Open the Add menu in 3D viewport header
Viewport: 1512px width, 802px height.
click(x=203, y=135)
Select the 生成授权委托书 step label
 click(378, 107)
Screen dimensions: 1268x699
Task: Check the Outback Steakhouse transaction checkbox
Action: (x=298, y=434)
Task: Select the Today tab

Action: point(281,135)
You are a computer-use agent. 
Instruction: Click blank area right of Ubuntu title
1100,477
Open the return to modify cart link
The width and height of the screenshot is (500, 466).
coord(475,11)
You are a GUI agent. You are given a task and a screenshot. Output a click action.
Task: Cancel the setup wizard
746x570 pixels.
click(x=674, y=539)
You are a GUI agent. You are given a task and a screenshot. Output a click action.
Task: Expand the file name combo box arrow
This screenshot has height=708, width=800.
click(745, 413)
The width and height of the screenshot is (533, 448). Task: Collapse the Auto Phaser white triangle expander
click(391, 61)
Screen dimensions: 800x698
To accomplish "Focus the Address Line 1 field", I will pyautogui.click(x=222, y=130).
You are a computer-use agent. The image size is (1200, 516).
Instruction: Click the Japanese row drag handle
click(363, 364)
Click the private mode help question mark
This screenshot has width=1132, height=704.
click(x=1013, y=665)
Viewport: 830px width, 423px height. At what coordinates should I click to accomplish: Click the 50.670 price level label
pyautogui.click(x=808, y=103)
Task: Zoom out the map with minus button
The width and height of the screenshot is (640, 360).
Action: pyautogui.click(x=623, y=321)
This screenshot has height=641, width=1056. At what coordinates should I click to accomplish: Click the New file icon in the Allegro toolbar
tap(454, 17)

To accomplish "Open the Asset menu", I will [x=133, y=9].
_ _ _ _
*Exercise brief*. All of the entries above must be output word for word.

*Expected answer*.
Open the Add menu in 3D viewport header
Viewport: 1512px width, 802px height.
click(x=203, y=135)
Select the 生成授权委托书 step label
 click(378, 107)
Screen dimensions: 1268x699
Task: Check the Outback Steakhouse transaction checkbox
Action: (x=298, y=434)
Task: Select the Today tab

Action: point(281,135)
You are a computer-use agent. 
Instruction: Click blank area right of Ubuntu title
1100,477
Open the return to modify cart link
The width and height of the screenshot is (500, 466).
coord(475,11)
You are a GUI agent. You are given a task and a screenshot. Output a click action.
Task: Cancel the setup wizard
746x570 pixels.
click(x=674, y=539)
You are a GUI agent. You are given a task and a screenshot. Output a click action.
Task: Expand the file name combo box arrow
This screenshot has height=708, width=800.
click(745, 413)
The width and height of the screenshot is (533, 448). Task: Collapse the Auto Phaser white triangle expander
click(391, 61)
Screen dimensions: 800x698
To accomplish "Focus the Address Line 1 field", I will pyautogui.click(x=222, y=130).
You are a computer-use agent. The image size is (1200, 516).
Instruction: Click the Japanese row drag handle
click(363, 364)
Click the private mode help question mark
This screenshot has width=1132, height=704.
click(x=1013, y=665)
Viewport: 830px width, 423px height. At what coordinates should I click to accomplish: Click the 50.670 price level label
pyautogui.click(x=808, y=103)
Task: Zoom out the map with minus button
The width and height of the screenshot is (640, 360).
Action: pyautogui.click(x=623, y=321)
This screenshot has height=641, width=1056. At what coordinates should I click to accomplish: Click the New file icon in the Allegro toolbar
tap(454, 17)

To accomplish "Open the Asset menu", I will [x=133, y=9].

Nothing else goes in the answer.